The following code defines a channel event emitter with a single listener that responds to someone joining the channel. Note that you use on (or, alternatively, the longer form addListener) to add a listener to an event emitter:

var EventEmitter = require('events').EventEmitter;

var channel = new EventEmitter();

channel.on('join', function() {

console.log("Welcome!");

});

This join callback, however, won’t ever be called, because you haven’t emitted any events yet. You could add a line to the listing that would trigger an event using the emit function:

channel.emit('join');

Event names

Events are simply keys and can have any string value: data, join, or some crazy long event name. There’s only one special event, called error, that we’ll look at soon.

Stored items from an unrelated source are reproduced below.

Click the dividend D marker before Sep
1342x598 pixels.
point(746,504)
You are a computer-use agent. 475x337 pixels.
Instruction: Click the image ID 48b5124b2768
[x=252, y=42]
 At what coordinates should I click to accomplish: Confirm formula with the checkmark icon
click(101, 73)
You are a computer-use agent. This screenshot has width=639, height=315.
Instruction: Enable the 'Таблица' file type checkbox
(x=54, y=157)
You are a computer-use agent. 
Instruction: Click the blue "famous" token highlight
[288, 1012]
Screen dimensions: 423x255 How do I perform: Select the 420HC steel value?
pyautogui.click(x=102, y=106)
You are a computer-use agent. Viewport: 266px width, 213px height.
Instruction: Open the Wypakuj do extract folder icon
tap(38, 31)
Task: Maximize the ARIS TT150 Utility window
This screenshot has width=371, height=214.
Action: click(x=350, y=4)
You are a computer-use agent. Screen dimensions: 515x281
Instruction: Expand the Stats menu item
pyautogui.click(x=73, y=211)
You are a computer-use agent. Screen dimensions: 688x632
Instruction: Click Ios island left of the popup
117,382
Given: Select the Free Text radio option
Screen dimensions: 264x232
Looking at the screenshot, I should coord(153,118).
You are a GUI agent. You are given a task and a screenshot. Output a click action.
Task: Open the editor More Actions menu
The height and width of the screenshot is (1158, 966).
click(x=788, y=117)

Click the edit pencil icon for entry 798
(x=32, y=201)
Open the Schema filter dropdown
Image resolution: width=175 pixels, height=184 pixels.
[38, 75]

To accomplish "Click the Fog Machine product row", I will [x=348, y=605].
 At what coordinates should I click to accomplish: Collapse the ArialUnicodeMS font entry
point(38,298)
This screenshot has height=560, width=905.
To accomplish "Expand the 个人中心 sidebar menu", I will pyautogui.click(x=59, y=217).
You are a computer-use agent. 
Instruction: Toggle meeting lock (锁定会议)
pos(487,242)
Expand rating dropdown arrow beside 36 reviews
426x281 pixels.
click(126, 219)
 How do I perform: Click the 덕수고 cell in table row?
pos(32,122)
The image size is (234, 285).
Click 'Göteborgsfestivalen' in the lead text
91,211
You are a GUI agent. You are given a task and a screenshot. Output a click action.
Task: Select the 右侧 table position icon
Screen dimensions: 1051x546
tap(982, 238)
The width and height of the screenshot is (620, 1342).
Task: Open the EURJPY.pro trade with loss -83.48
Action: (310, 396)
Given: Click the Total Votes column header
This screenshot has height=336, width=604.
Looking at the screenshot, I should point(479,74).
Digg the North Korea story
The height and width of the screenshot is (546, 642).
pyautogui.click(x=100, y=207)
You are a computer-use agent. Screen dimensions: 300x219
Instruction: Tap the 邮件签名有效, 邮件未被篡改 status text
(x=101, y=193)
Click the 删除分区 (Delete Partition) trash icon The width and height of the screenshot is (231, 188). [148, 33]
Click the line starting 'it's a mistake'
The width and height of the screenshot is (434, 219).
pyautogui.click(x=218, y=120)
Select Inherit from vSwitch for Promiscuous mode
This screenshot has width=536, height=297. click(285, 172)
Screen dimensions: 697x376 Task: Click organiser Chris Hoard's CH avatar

In chapter 2 you built a chat application that leverages the Socket.io module for publish/subscribe capabilities. Let’s look at how you could implement your own publish/subscribe logic.

If you run the script in listing 3.11, you’ll have a simple chat server. A chat server channel is implemented as an event emitter that responds to join events emitted by clients. When a client joins the channel, the join listener logic, in turn, adds an additional client-specific listener to the channel for the broadcast event that will write any message broadcast to the client socket. The names of the event types, such as join and broadcast, are completely arbitrary. You could use other names for these event types if you wished.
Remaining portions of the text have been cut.